Why ask these 7 questions?

  • Tell me about your selection process.

In my opinion, this should be the very first question you ask when they ask what questions you have. You want to know exactly what their selection process is, because when you get to the 7th question, you will know EXACTLY what “next step” to ask for.

  • What are the 5 most important tasks that someone in this role needs to excel at?

This question will help you get exquisite clarity on what the most important tasks are. This is crucial to know, because you’ll want to be good at these tasks and enjoy them for this to be the right opportunity.

  • Can you share with me, in some detail, the characteristics or qualities of the 2 very best people who have ever been in this role?

You need to know what excellence looks like in this role, so that you can deliver said excellence. If you can’t “be incredible,” you probably need to look for another opportunity.

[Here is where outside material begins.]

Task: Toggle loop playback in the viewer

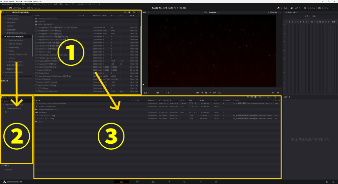Action: (x=220, y=93)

  • Can you tell me how communication works between you and the people in your group so that employees always feel engaged and informed?

If you want to know if you will be kept informed and engaged on this team, then ask this question.

  • How would you describe your view on developing people for future success in their role and in the company? And can you give me some specific examples of people that you have gotten promoted?

You will want to know their philosophy, approach and track record for getting people promoted. If they can’t prove that they have developed people, then they probably haven’t. Look elsewhere.

  • How does recognition ordinarily work within your team for a job well done?

If you want to know if you will be recognized for being incredible on this team, then ask this question.

  • You said that the next step was ________________. When can we take the next step?

Companies want people who want to work for them, which means they are far more likely to see you again IF you ask for the next interview. ALWAYS, ALWAYS ask for the next step!